SOURCE RECORDS ->
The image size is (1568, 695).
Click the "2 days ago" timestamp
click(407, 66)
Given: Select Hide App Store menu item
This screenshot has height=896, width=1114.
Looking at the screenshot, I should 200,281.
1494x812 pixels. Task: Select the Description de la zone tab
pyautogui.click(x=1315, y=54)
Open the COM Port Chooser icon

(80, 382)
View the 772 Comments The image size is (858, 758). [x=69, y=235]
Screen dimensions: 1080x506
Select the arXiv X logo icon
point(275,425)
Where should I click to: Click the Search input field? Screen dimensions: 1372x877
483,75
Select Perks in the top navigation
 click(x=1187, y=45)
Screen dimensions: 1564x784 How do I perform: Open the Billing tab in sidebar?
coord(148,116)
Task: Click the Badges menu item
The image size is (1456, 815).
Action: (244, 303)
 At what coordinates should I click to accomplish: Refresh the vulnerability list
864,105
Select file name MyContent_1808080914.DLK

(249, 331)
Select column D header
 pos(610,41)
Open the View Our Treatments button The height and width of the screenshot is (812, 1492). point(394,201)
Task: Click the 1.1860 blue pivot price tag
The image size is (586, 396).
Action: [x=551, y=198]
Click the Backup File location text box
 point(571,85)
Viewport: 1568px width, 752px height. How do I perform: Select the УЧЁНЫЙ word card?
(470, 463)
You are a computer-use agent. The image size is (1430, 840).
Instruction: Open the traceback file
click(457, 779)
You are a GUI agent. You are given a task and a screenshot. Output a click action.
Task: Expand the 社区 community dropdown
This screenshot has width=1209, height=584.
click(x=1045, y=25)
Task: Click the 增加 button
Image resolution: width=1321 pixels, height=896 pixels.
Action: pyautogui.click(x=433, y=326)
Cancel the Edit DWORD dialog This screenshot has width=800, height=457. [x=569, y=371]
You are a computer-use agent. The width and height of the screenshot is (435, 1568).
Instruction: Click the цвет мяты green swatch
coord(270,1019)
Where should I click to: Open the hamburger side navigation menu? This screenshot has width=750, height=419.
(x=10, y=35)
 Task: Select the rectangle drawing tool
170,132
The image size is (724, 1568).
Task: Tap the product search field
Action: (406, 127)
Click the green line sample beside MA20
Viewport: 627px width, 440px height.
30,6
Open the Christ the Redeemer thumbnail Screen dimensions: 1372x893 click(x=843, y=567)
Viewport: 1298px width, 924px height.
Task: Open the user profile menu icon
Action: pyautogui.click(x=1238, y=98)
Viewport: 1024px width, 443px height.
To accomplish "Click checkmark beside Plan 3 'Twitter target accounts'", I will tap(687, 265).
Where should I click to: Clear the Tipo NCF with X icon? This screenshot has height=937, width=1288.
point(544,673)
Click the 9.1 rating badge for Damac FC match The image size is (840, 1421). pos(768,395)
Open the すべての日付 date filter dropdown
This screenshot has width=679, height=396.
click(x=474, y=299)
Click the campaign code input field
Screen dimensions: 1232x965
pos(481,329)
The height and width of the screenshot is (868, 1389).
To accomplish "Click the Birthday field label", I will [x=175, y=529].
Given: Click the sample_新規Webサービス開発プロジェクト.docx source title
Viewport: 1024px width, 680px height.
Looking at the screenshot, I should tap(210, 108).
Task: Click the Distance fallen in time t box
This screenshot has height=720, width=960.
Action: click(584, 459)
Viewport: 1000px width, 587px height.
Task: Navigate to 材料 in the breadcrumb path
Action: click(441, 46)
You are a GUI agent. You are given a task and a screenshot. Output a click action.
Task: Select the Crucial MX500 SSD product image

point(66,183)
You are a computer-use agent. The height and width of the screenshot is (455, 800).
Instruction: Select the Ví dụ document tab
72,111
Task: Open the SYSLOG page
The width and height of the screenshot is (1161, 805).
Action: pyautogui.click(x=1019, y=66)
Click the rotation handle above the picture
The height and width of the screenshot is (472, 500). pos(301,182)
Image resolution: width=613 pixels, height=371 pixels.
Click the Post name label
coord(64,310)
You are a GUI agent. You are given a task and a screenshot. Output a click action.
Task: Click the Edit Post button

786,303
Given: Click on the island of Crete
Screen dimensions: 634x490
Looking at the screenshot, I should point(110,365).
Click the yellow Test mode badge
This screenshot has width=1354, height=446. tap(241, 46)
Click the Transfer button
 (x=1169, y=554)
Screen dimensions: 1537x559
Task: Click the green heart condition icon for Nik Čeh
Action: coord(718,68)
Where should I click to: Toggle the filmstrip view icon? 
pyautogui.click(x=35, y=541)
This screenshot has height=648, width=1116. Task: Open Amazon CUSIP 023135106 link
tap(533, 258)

PROBLEM TO WORK ON ->
Retype, exactly and with nothing added, the lines of the material above from the first through the one that contains "Open the View".

SOLUTION FOR THIS EXERCISE ->
The image size is (1568, 695).
Click the "2 days ago" timestamp
click(407, 66)
Given: Select Hide App Store menu item
This screenshot has height=896, width=1114.
Looking at the screenshot, I should 200,281.
1494x812 pixels. Task: Select the Description de la zone tab
pyautogui.click(x=1315, y=54)
Open the COM Port Chooser icon

(80, 382)
View the 772 Comments The image size is (858, 758). [x=69, y=235]
Screen dimensions: 1080x506
Select the arXiv X logo icon
point(275,425)
Where should I click to: Click the Search input field? Screen dimensions: 1372x877
483,75
Select Perks in the top navigation
 click(x=1187, y=45)
Screen dimensions: 1564x784 How do I perform: Open the Billing tab in sidebar?
coord(148,116)
Task: Click the Badges menu item
The image size is (1456, 815).
Action: (244, 303)
 At what coordinates should I click to accomplish: Refresh the vulnerability list
864,105
Select file name MyContent_1808080914.DLK

(249, 331)
Select column D header
 pos(610,41)
Open the View Our Treatments button The height and width of the screenshot is (812, 1492). point(394,201)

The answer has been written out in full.